→ WORK TASK 1: Transcribe the passage on declining sperm counts word for word, everything from "Supplementary Material" down to "Reproduction Update online.".
→ WORK TASK 2: Go on with the passage on declining sperm counts, picking up right after its final sentence.
--- READING TEXT Enclosed Below ---
Declines in sperm count have implications beyond fertility and reproduction. The decline we report here is consistent with reported trends in other male reproductive health indicators, such as testicular germ cell tumors, cryptorchidism, onset of male puberty and total testosterone levels (Skakkebaek et al., 2016). The public health implications are even wider. Recent studies have shown that poor sperm count is associated with overall morbidity and mortality (Jensen et al., 2009; Eisenberg et al., 2014b, 2016; Latif et al., 2017). While the current study is not designed to provide direct information on the causes of the observed declines, sperm count has been plausibly associated with multiple environmental and lifestyle influences, both prenatally and in adult life. In particular, endocrine disruption from chemical exposures or maternal smoking during critical windows of male reproductive development may play a role in prenatal life, while lifestyle changes and exposure to pesticides may play a role in adult life. Thus, a decline in sperm count might be considered as a ‘canary in the coal mine’ for male health across the lifespan. Our report of a continuing and robust decline should, therefore, trigger research into its causes, aiming for prevention.
Conclusion
In this comprehensive meta-analysis, sperm counts whether measured by SC or TSC declined significantly among men from North America, Europe and Australia during 1973–2011, with a 50–60% decline among men unselected by fertility, with no evidence of a ‘leveling off’ in recent years. These findings strongly suggest a significant decline in male reproductive health, which has serious implications beyond fertility concerns. Research on causes and implications of this decline is urgently needed.
Supplementary Material
Acknowledgments
We thank Charles Poole, ScD, University of North Carolina School of Public Health, Chapel Hill, USA, for his contribution to protocol development and meta-regression analysis planning. We thank John D. Meyer, MD, MPH, Icahn School of Medicine at Mount Sinai, USA, for his contribution to abstract screening. We thank Haim Ricas, MSc, Tashtit Scientific Consultants, Israel, for his assistance with preparation of figures.
Supplementary data
Supplementary data are available at Human Reproduction Update online.
--- End of Enclosed READING TEXT ---
--- EXCERPTED DATA Enclosed Below ---
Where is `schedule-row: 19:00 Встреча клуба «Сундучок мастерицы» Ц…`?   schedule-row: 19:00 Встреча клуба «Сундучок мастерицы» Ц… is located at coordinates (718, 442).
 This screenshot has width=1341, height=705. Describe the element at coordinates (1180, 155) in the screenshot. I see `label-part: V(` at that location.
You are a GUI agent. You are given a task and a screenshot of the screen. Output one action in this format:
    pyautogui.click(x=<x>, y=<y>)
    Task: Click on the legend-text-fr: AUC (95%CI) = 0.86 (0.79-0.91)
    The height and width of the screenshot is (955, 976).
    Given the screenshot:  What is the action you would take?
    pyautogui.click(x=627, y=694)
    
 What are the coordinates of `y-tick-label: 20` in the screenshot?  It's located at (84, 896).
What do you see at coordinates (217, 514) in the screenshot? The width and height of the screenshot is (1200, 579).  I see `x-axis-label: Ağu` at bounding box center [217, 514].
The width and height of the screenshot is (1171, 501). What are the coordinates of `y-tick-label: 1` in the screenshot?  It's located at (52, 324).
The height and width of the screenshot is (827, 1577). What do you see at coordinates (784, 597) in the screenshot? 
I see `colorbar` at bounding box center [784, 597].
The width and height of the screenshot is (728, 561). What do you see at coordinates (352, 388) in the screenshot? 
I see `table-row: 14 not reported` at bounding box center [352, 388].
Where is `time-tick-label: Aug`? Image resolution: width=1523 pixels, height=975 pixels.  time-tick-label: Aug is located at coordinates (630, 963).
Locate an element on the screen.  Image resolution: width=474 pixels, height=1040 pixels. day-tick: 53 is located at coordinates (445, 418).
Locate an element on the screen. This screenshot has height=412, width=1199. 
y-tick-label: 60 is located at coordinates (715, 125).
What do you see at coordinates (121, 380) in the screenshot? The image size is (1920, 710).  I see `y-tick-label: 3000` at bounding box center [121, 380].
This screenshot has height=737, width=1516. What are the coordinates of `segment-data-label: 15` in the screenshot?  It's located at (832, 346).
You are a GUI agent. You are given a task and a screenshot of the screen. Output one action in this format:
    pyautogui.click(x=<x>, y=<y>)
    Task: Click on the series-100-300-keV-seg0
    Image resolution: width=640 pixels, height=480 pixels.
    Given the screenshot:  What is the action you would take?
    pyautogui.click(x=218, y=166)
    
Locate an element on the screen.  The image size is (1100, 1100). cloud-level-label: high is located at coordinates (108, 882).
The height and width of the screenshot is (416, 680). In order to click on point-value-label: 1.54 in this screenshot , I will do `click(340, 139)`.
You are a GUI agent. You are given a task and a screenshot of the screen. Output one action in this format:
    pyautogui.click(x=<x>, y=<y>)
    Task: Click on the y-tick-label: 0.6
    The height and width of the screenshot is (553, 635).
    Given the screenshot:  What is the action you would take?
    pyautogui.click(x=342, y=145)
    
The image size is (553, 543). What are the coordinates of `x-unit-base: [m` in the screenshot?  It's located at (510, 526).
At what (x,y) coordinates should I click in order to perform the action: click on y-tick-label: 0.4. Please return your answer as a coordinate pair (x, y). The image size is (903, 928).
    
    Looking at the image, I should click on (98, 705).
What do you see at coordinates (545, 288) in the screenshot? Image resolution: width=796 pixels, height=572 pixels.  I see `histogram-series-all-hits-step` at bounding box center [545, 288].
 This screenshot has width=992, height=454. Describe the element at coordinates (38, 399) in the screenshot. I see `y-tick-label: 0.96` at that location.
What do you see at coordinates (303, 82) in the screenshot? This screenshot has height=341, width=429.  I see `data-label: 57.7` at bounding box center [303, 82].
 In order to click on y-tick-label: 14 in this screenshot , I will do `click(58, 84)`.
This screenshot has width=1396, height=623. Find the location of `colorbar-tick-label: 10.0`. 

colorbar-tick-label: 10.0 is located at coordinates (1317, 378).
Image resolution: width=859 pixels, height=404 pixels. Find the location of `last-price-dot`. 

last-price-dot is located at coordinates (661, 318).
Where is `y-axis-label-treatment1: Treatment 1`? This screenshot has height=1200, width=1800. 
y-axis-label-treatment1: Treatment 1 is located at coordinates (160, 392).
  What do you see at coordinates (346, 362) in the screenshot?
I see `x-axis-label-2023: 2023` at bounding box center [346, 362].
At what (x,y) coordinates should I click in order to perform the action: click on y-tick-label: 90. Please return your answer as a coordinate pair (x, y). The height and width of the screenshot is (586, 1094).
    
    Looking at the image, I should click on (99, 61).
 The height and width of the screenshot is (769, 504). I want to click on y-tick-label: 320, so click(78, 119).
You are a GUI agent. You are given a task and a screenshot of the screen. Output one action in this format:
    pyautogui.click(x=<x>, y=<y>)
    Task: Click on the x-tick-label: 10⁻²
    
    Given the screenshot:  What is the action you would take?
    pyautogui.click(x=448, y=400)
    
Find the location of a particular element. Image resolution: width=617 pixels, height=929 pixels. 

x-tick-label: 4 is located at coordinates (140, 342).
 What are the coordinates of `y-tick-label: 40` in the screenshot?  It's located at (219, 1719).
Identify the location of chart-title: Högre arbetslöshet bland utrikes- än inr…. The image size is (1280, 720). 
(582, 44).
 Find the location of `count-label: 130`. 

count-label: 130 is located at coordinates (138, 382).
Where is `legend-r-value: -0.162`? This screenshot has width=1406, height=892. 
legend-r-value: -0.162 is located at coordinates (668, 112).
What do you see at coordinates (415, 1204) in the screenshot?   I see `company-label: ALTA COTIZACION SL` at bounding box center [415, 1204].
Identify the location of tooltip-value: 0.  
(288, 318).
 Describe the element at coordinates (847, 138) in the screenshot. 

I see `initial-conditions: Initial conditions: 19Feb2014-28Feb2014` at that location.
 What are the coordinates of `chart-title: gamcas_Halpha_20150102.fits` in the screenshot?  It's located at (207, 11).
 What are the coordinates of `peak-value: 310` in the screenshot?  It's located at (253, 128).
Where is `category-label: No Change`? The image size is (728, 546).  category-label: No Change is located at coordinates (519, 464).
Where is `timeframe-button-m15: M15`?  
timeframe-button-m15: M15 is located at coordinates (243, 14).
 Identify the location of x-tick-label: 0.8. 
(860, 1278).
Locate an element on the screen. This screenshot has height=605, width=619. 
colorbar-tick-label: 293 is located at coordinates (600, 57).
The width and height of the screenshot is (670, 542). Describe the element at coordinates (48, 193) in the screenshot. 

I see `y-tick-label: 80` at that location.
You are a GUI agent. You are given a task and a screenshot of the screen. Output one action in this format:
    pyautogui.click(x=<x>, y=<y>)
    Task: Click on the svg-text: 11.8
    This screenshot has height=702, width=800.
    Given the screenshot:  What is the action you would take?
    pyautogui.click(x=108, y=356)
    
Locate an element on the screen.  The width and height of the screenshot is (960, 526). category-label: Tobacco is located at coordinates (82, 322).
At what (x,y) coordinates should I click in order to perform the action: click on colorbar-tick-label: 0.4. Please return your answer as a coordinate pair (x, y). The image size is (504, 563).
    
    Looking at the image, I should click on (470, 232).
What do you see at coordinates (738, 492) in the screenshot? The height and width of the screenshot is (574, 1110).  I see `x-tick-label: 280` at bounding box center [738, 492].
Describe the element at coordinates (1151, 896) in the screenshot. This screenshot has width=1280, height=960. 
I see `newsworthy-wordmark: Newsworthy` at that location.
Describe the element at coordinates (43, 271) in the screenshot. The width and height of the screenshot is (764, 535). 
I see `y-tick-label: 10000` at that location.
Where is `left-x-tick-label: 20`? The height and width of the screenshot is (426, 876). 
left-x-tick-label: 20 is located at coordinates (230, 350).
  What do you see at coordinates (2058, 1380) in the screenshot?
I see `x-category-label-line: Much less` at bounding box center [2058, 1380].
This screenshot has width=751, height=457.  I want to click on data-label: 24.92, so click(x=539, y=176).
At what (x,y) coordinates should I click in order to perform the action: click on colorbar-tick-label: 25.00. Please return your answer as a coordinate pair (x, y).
--- End of Enclosed EXCERPTED DATA ---
→ RESPONSE AREA 1:
Supplementary Material
Acknowledgments
We thank Charles Poole, ScD, University of North Carolina School of Public Health, Chapel Hill, USA, for his contribution to protocol development and meta-regression analysis planning. We thank John D. Meyer, MD, MPH, Icahn School of Medicine at Mount Sinai, USA, for his contribution to abstract screening. We thank Haim Ricas, MSc, Tashtit Scientific Consultants, Israel, for his assistance with preparation of figures.
Supplementary data
Supplementary data are available at Human Reproduction Update online.

→ RESPONSE AREA 2:
Authors' roles
H.L. had full access to all the data in the study and takes responsibility for the integrity of the data and the accuracy of the data analysis. Study concept and design: H.L. and S.H.S. Search strategy design and execution: H.L., R.P. Acquisition, analysis, or interpretation of data: H.L., N.J., A.M.A., J.M., D.W.D., I.M., R.P. and S.H.S. Drafting of the article: H.L. and S.H.S. Critical revision of the article for important intellectual content: H.L., N.J., A.M.A., J.M., D.W.D., I.M., R.P. and S.H.S. Statistical analysis: HL. Administrative, technical or material support: H.L., R.P. and S.H.S. Study supervision: H.L. and S.H.S.
Funding
Environment and Health Fund (EHF), Jerusalem, Israel, and supplementary support from American Healthcare Professionals and Friends for Medicine in Israel (APF) and Israel Medical Association (IMA) to H.L. Research Fund of Rigshospitalet (Grant no. R42-A1326) to N.J. The Brazilian National Council for Scientific and Technological Development (CNPq 249184/2013-3) to A.M.A. The Mount Sinai Transdisciplinary Center on Early Environmental Exposures (NIH P30ES023515) to S.S. The EHF, APF, IMA, Research Fund of Rigshospitalet, CNPq and The Mount Sinai Transdisciplinary Center had no role in the design and conduct of the study; collection, management, analysis and interpretation of the data; preparations, review or approval of the article; and decision to submit the article for publication.
Conflict of interest
All authors declare no conflict of interest.